**Exercise requirements**
Each line starting at the one that contains "[Subscribe] (258, 2160)" and ending at the one that contains "Nikur Essence (129, 2296)" must be returned exactly, and the rest of the listing is left out.

--- Information Enclosed Below ---

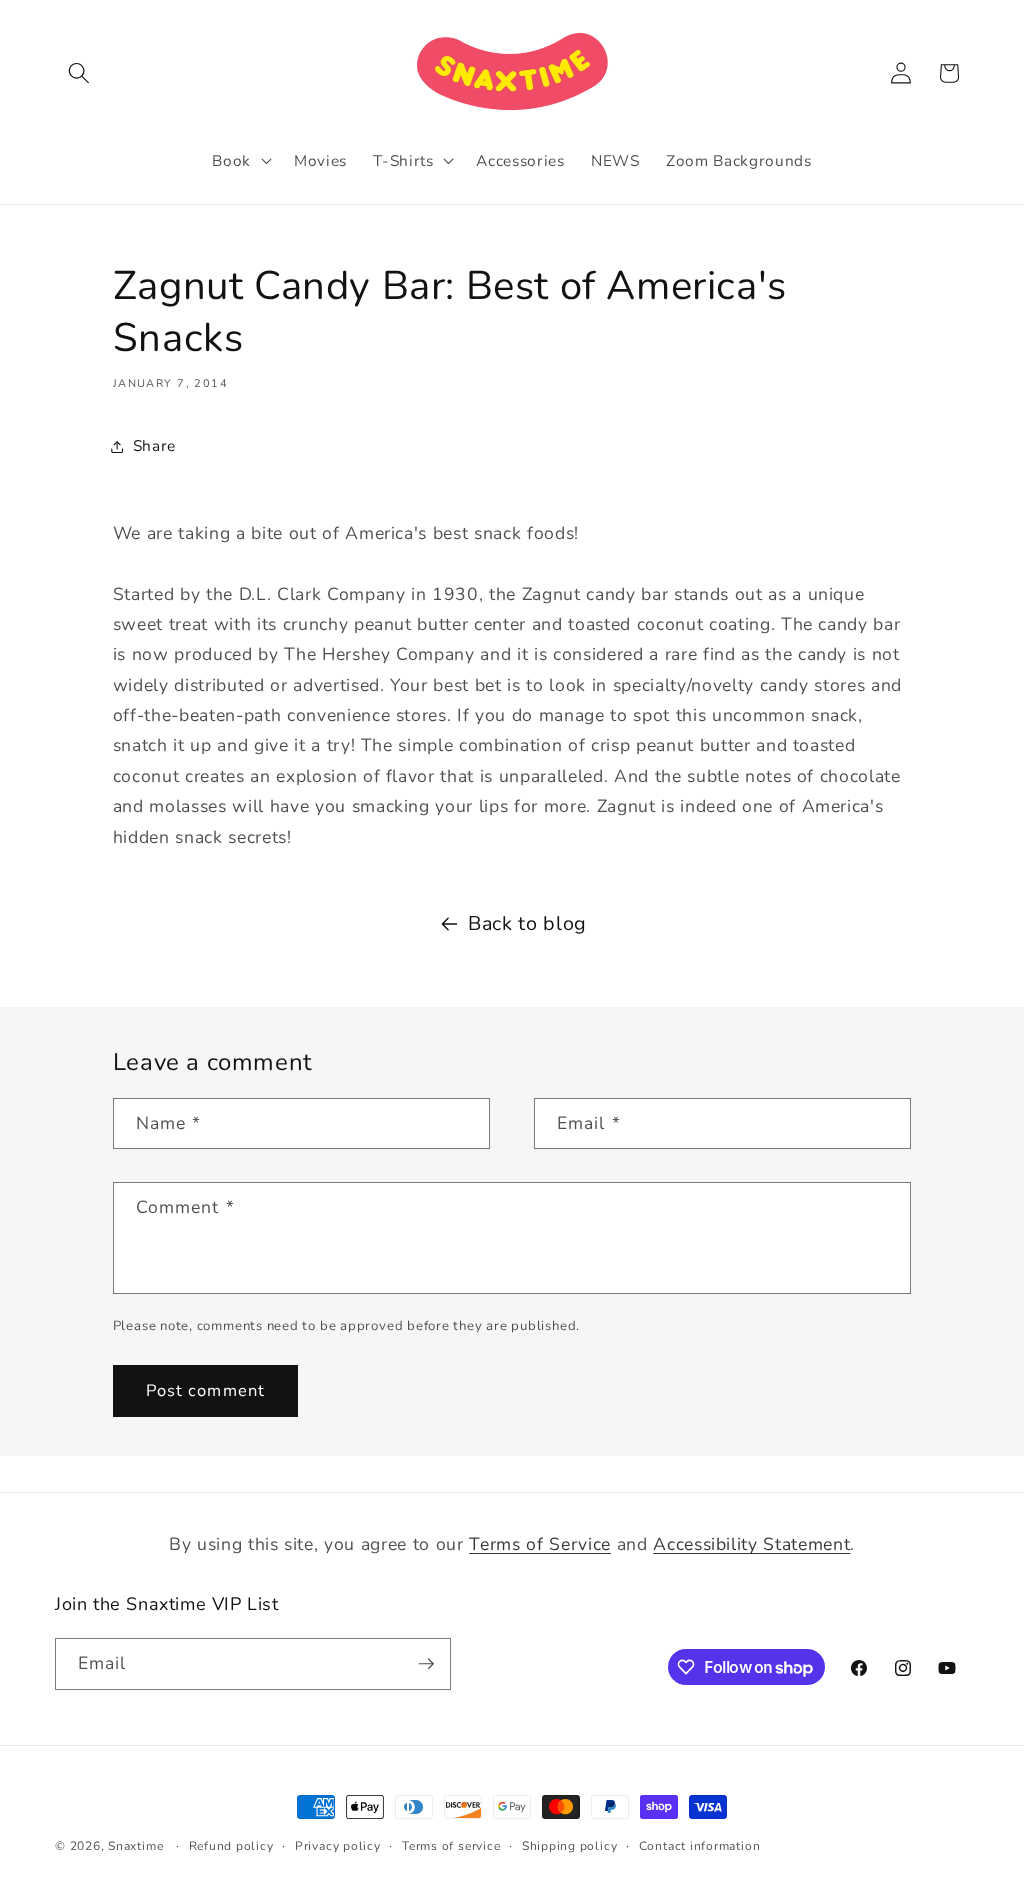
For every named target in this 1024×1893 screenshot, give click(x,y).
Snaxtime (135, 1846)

--- End of Enclosed Information ---
--- Information Enclosed Below ---

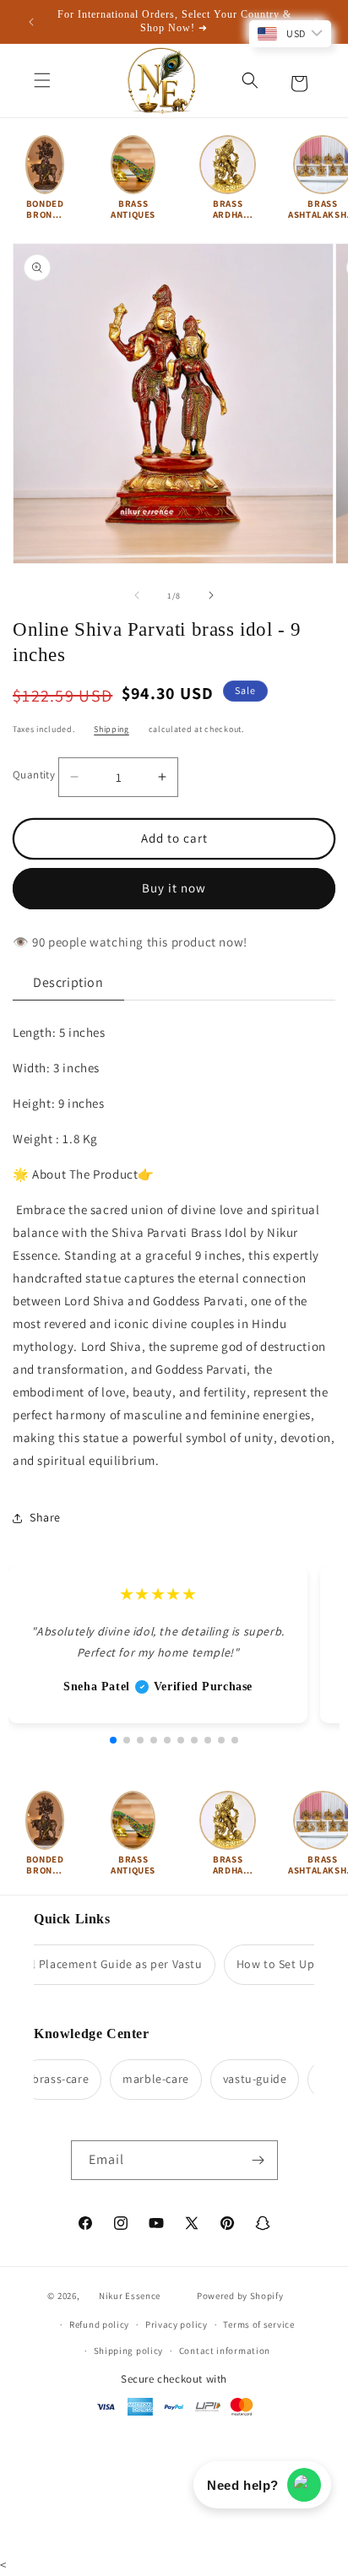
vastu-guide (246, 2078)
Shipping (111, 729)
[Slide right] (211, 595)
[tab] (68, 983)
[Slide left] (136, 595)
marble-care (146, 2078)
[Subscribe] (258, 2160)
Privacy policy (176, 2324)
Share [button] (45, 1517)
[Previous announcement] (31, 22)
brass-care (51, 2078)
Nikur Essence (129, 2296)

--- End of Enclosed Information ---

**Solution**
[Subscribe] (258, 2160)
Privacy policy (176, 2324)
Share [button] (45, 1517)
[Previous announcement] (31, 22)
brass-care (51, 2078)
Nikur Essence (129, 2296)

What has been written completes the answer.